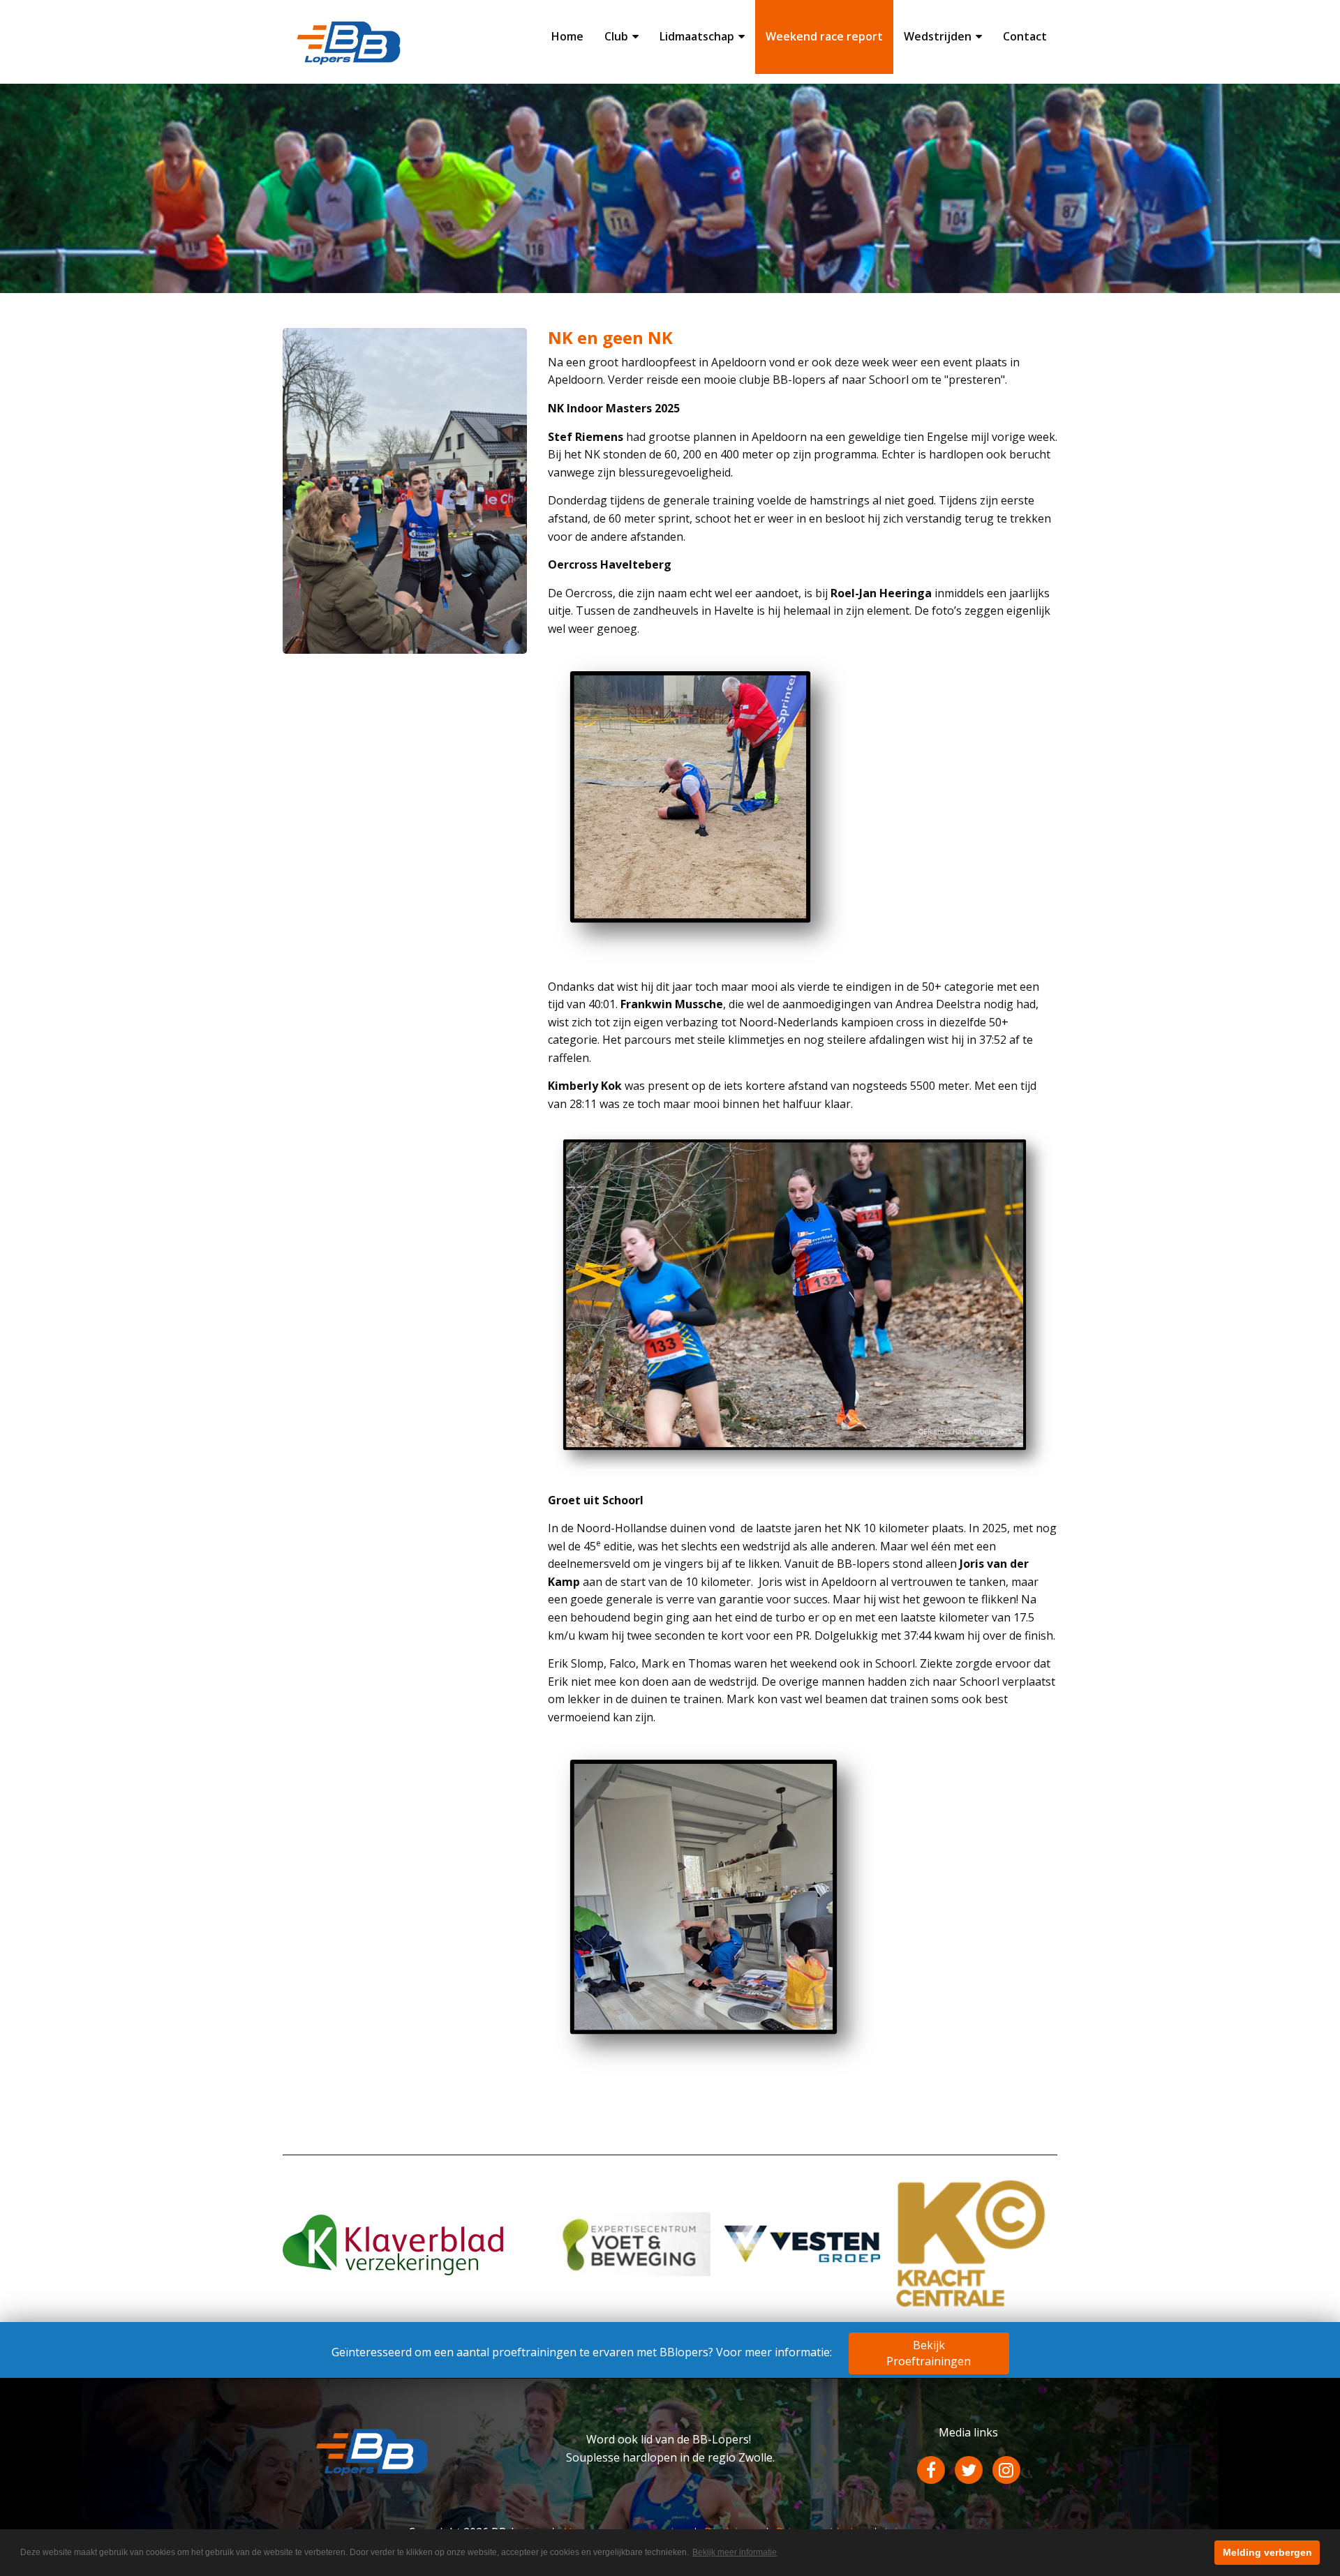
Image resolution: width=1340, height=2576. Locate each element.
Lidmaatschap (697, 36)
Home (567, 36)
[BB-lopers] (349, 40)
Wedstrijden (938, 36)
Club (616, 36)
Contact (1025, 36)
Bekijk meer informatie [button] (734, 2552)
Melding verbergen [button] (1267, 2552)
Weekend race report (824, 36)
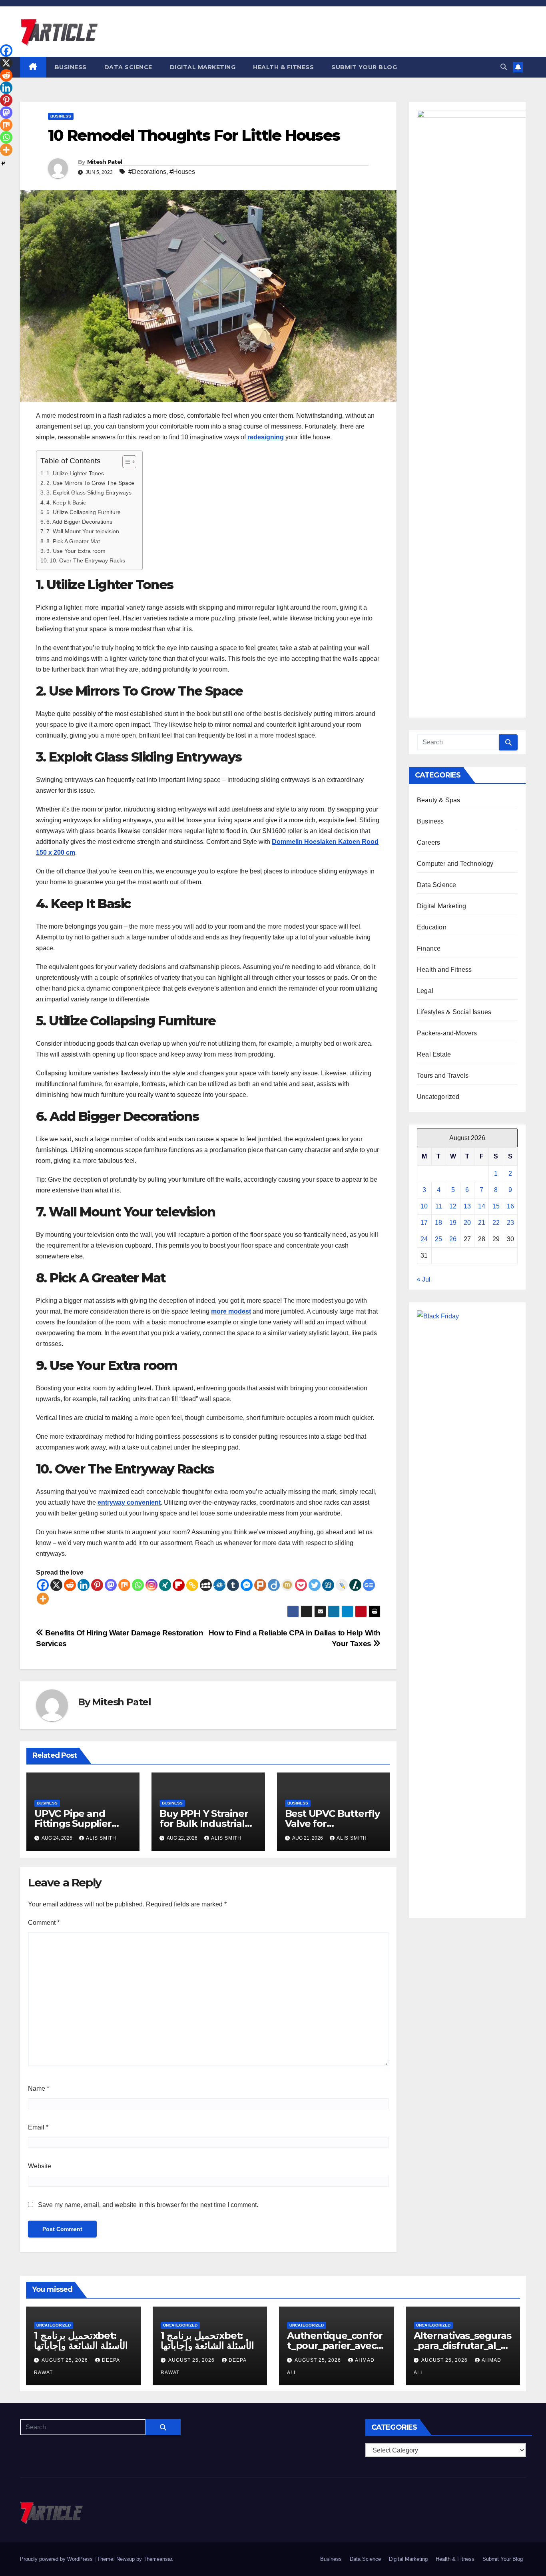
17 (424, 1222)
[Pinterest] (97, 1585)
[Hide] (3, 163)
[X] (56, 1585)
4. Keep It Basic (66, 502)
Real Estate (434, 1054)
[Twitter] (315, 1585)
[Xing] (165, 1585)
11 (438, 1206)
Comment (44, 1922)
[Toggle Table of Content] (125, 462)
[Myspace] (206, 1585)
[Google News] (369, 1585)
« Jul (423, 1279)
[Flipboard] (179, 1585)
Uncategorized (438, 1096)
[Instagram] (151, 1585)
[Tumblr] (233, 1585)
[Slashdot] (355, 1585)
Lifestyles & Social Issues (454, 1012)
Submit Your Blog (364, 67)
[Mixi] (287, 1585)
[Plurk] (260, 1585)
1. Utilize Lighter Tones (75, 473)
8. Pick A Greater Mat (73, 541)
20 (467, 1222)
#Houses (182, 171)
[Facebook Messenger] (247, 1585)
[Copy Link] (192, 1585)
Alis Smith (101, 1838)
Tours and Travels (442, 1075)
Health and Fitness (444, 969)
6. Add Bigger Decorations (79, 521)
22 (496, 1222)
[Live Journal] (342, 1585)
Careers (428, 842)
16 (510, 1206)
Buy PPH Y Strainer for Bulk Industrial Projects (203, 1823)
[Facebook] (43, 1585)
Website (39, 2166)
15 (496, 1206)
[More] (43, 1599)
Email (38, 2127)
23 (510, 1222)
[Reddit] (70, 1585)
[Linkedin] (84, 1585)
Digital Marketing (203, 67)
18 (438, 1222)
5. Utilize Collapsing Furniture (83, 512)
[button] (503, 67)
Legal (425, 990)
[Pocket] (301, 1585)
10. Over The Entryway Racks (87, 560)
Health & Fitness (283, 67)
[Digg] (328, 1585)
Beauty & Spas (438, 800)
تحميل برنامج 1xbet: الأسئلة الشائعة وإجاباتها (81, 2340)
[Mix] (124, 1585)
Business (71, 67)
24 (424, 1239)
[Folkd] (219, 1585)
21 (481, 1222)
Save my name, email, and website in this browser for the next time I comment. (148, 2204)
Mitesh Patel (104, 161)
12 (452, 1206)
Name (38, 2088)
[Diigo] (274, 1585)
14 (481, 1206)
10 (424, 1206)
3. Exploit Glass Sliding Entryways (89, 492)
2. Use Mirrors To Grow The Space (90, 483)
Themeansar (157, 2559)
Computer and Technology (455, 863)
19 (452, 1222)
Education (431, 927)
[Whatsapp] (138, 1585)
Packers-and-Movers (447, 1033)
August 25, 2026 (66, 2360)
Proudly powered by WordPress (57, 2559)
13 (467, 1206)
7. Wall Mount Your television (82, 531)
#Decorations (147, 171)
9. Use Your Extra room (76, 551)
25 (438, 1239)
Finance (428, 948)
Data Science (128, 67)
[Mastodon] (111, 1585)
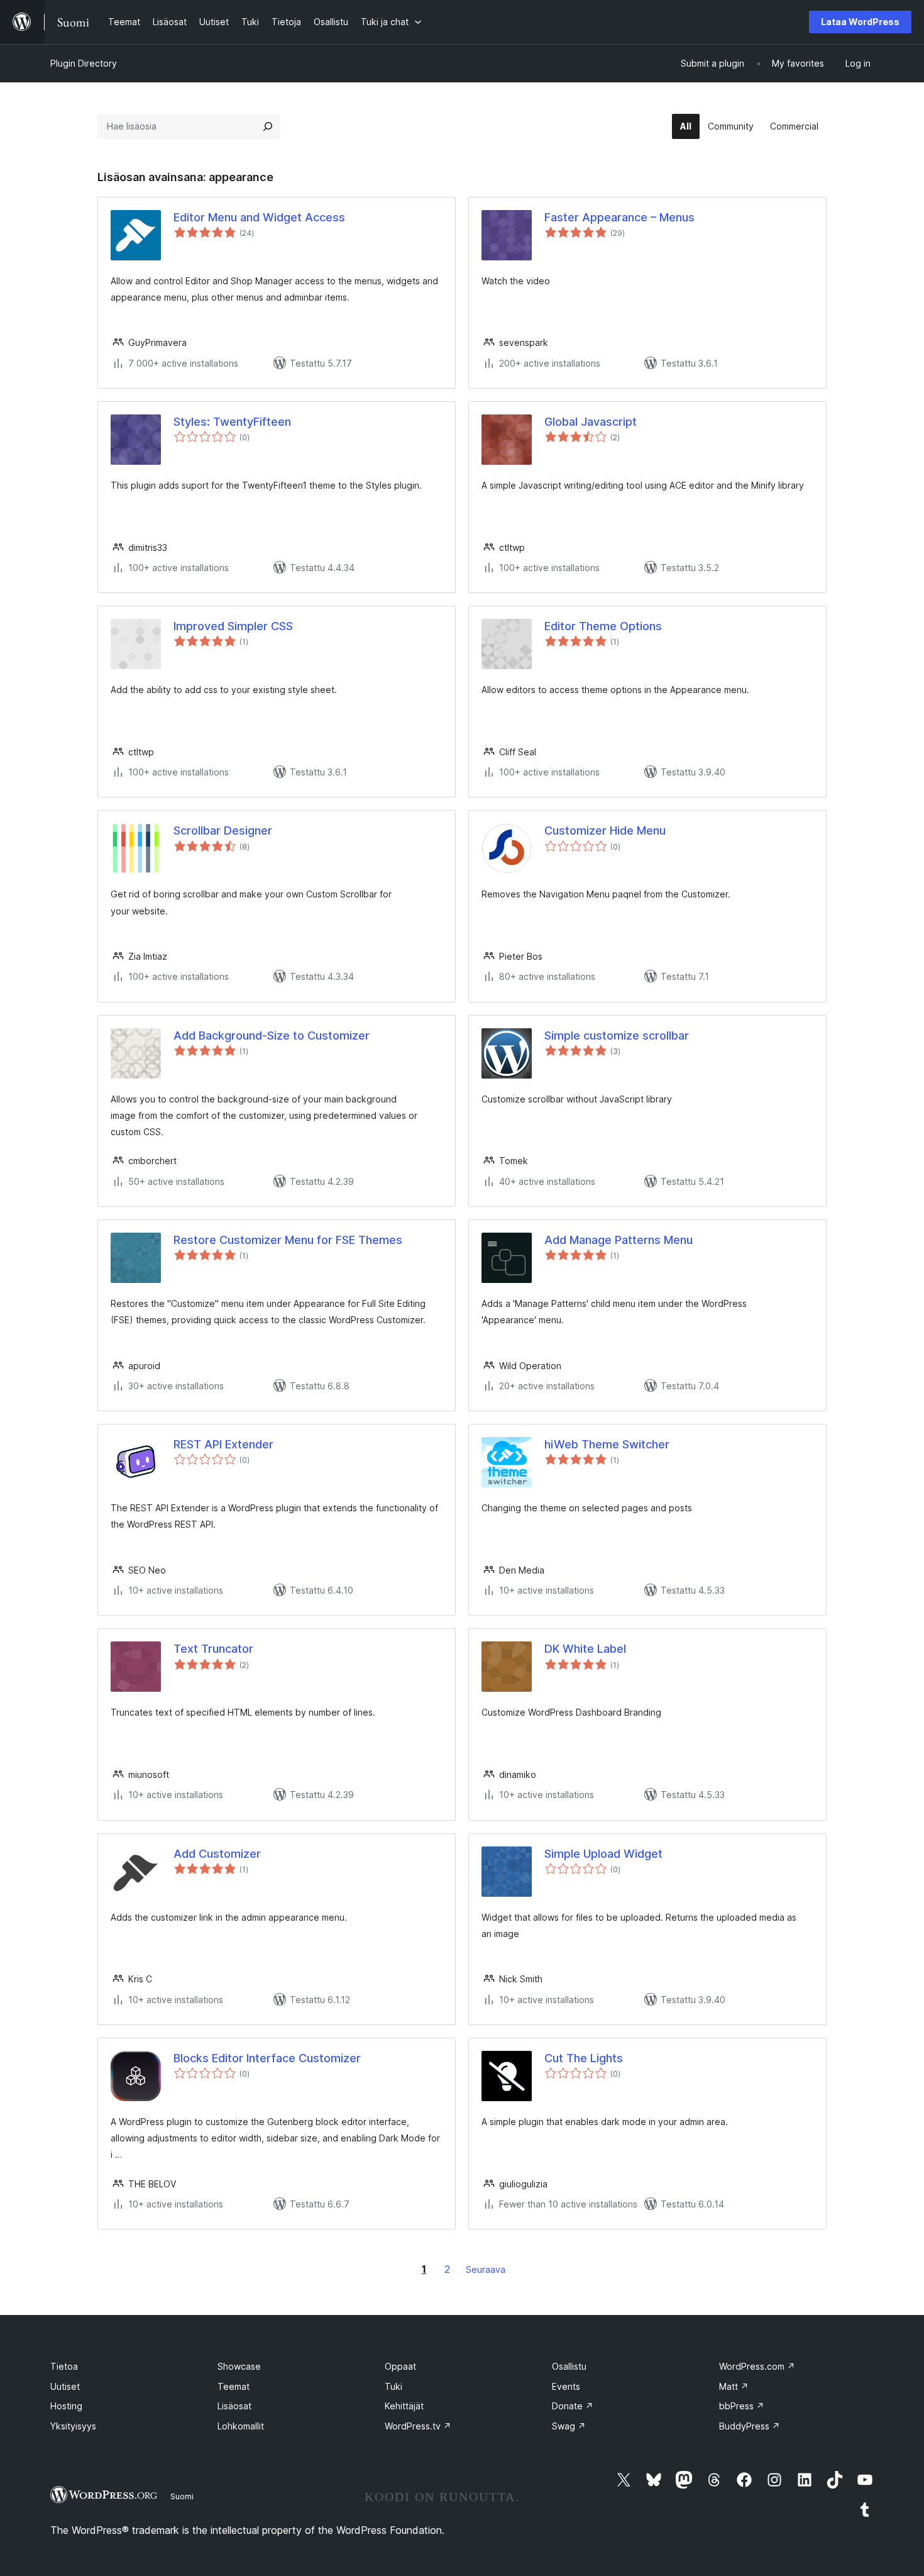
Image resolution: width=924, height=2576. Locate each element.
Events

◆ ◆ ◆ ◆

• _What is needed_: Determine how many lines in the preceding records include the word "Your". The answer is that number alone.

• _Solution_: 3